### GOAL OF THE EXERCISE
Leaving out every picture, retype the lines below from the top through the one that contains "Given: Select the Top Ratings filter chip".

### RECORDS

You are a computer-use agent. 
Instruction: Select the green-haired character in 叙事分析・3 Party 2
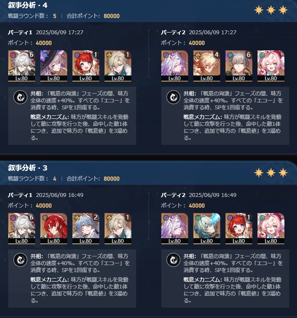click(206, 229)
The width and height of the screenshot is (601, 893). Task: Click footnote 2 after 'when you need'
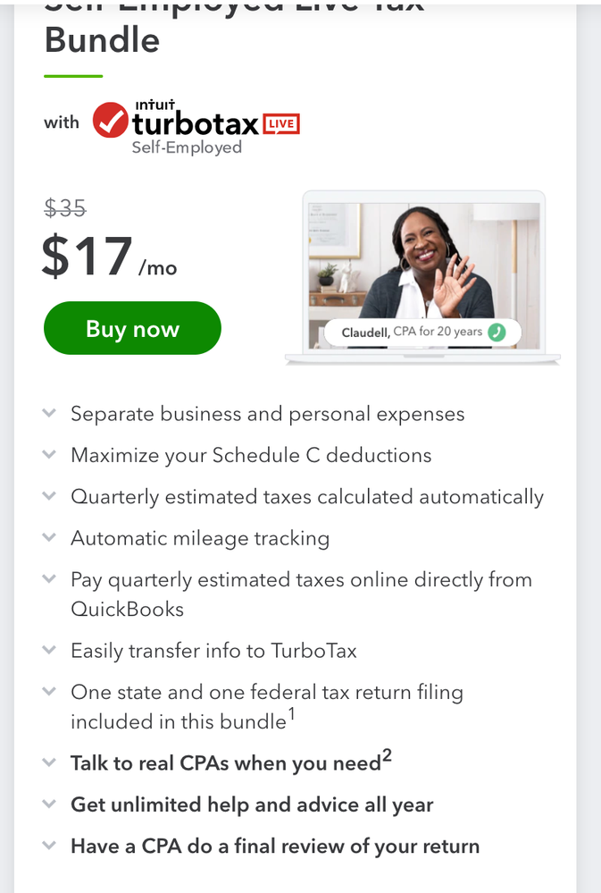(x=388, y=756)
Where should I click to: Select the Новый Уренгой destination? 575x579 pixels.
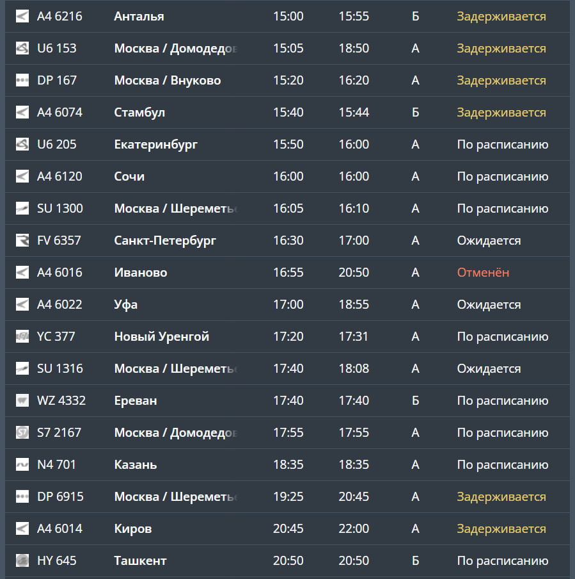(161, 336)
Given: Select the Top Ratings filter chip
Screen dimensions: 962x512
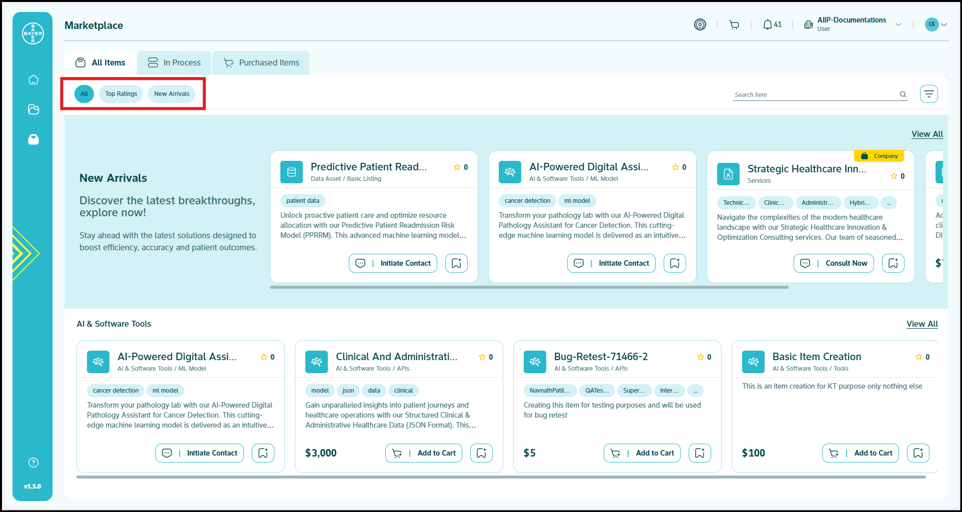Looking at the screenshot, I should click(x=121, y=94).
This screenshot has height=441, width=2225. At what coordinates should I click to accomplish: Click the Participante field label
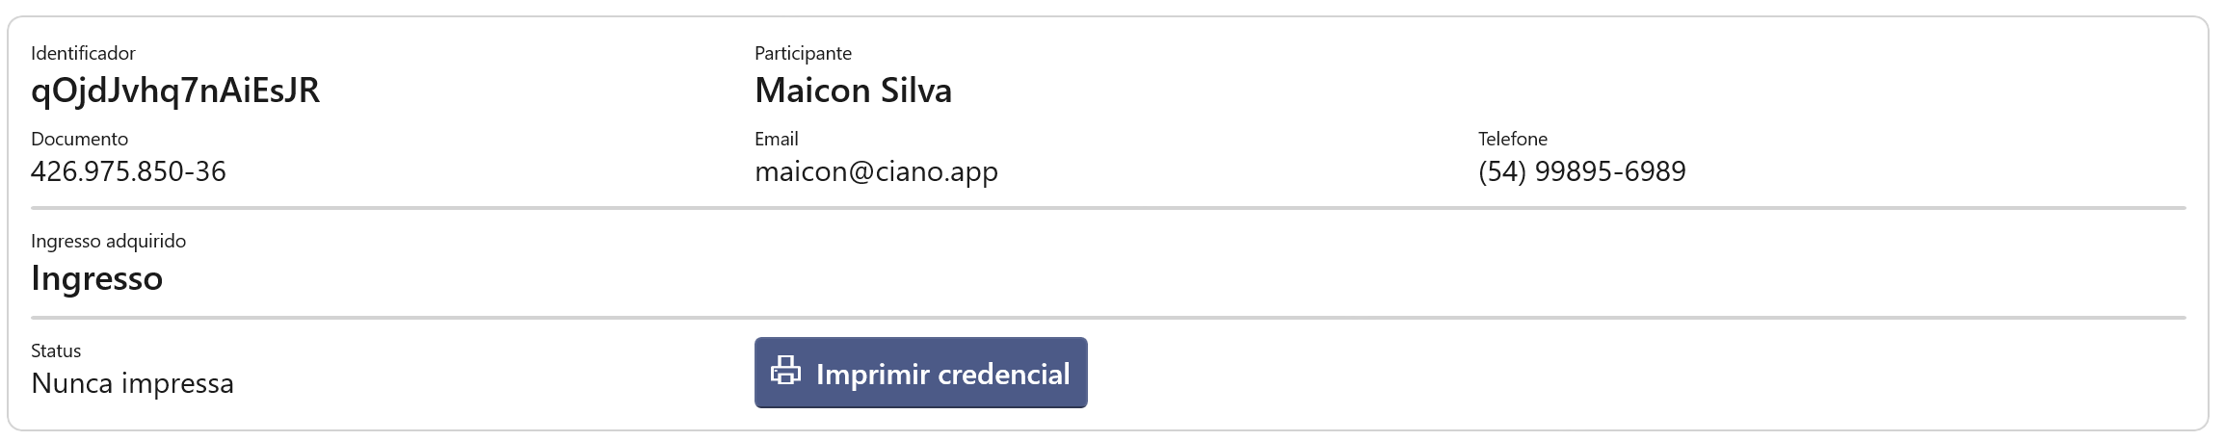click(803, 53)
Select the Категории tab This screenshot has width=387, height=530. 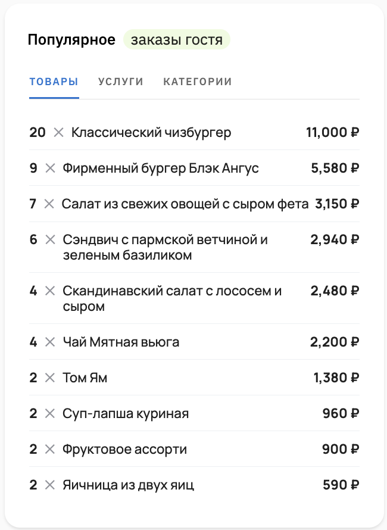click(197, 82)
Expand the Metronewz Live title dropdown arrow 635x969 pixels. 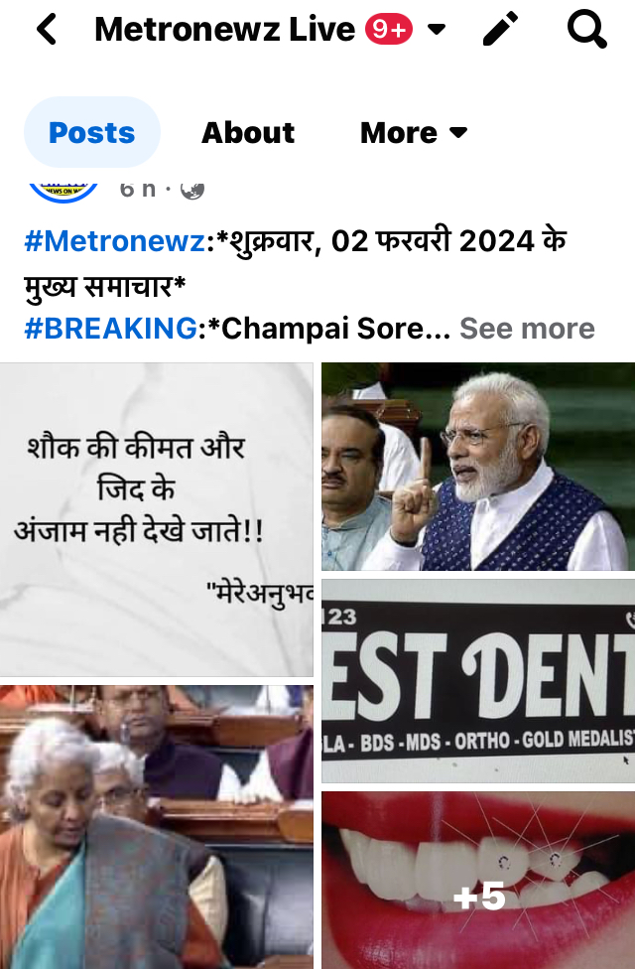[x=437, y=29]
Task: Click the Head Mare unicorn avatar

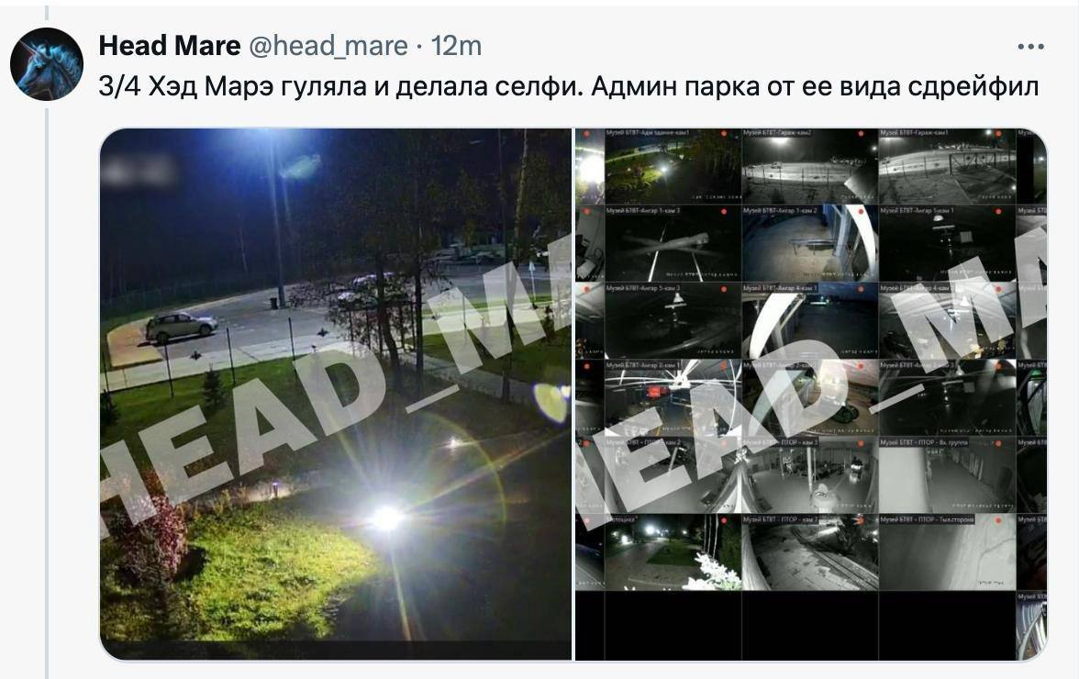Action: pos(47,64)
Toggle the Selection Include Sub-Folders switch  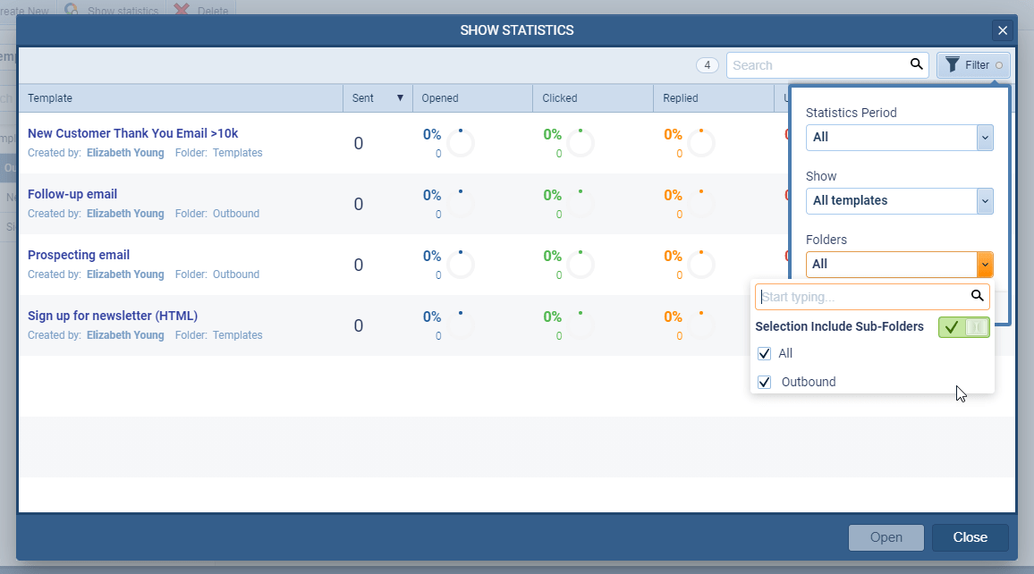tap(963, 327)
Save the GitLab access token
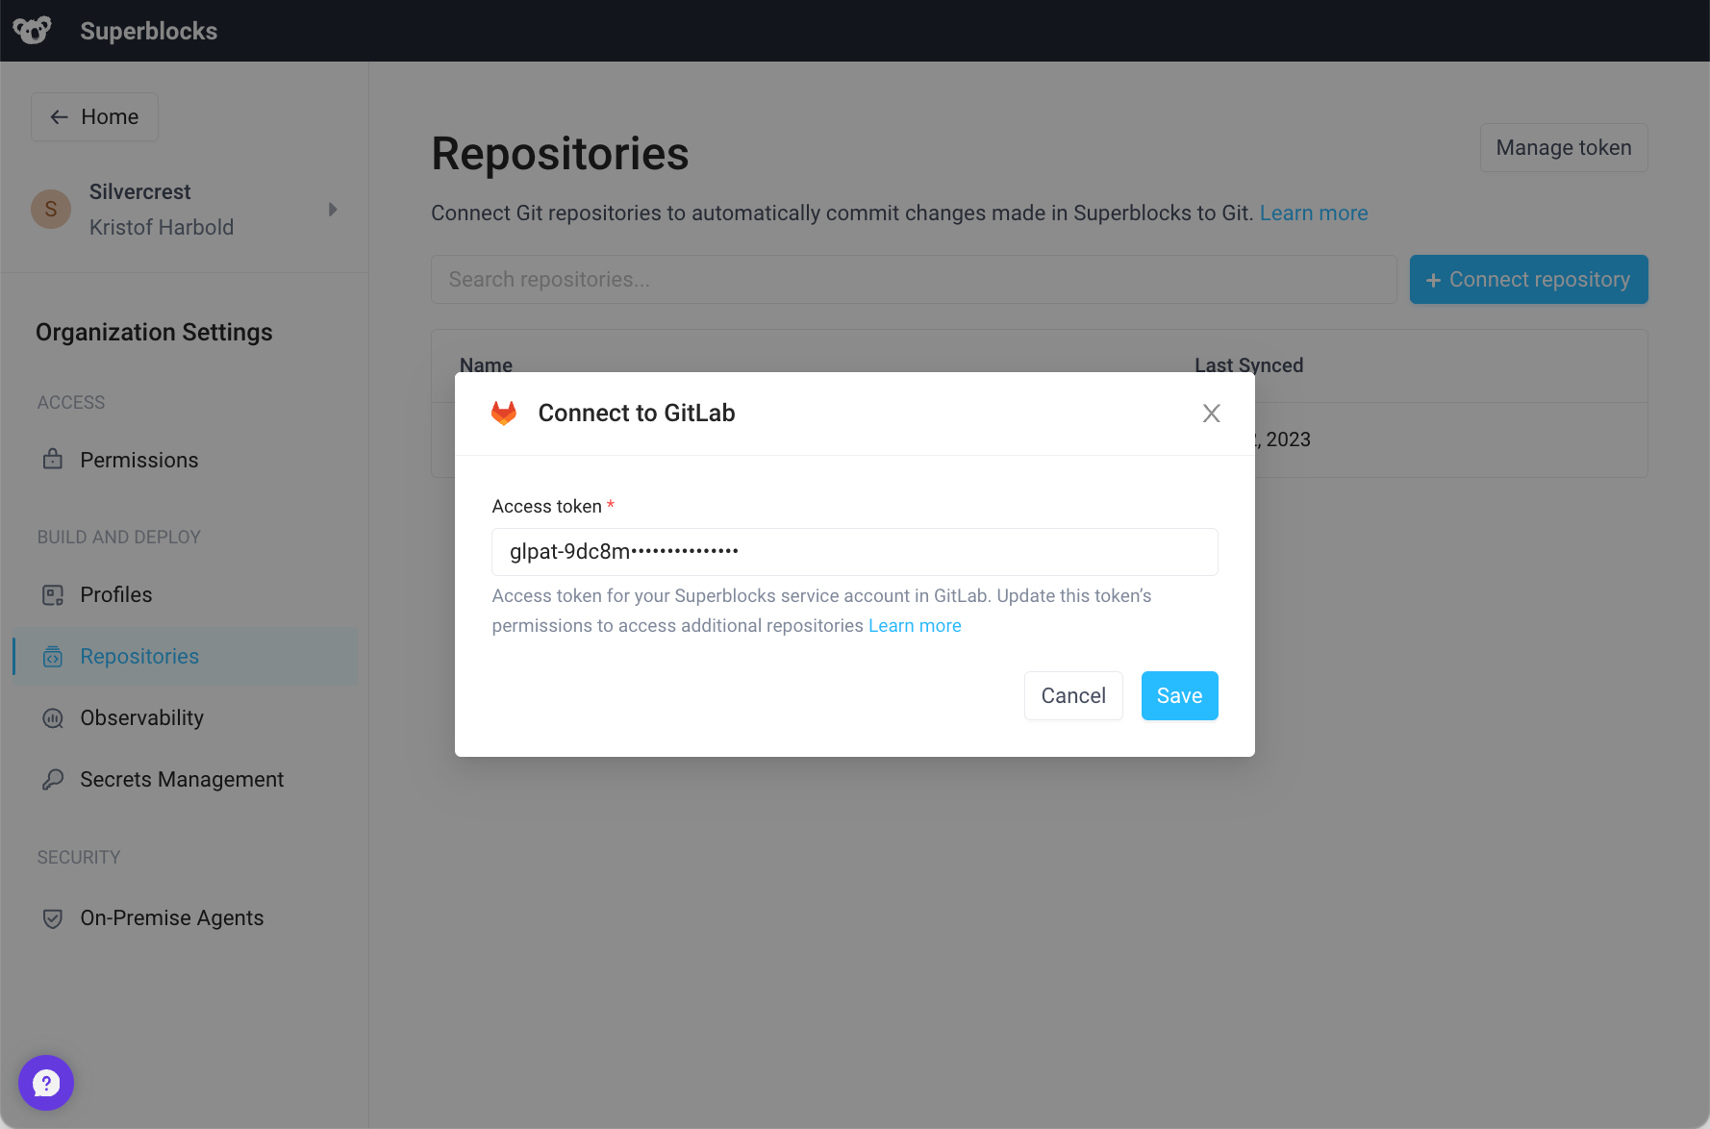The height and width of the screenshot is (1129, 1710). (x=1179, y=695)
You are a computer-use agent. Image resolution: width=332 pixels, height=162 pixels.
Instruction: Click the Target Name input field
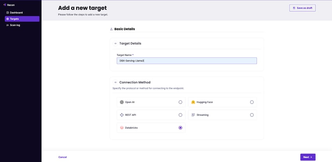pyautogui.click(x=187, y=61)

### WRITTEN RESPONSE
You are a computer-use agent. 
Instruction: Select the green-haired character in 叙事分析・3 Party 2
click(206, 229)
The width and height of the screenshot is (601, 893). Task: Click footnote 2 after 'when you need'
(x=388, y=756)
Where should I click to: Select the Новый Уренгой destination? 575x579 pixels.
(161, 336)
Given: Select the Top Ratings filter chip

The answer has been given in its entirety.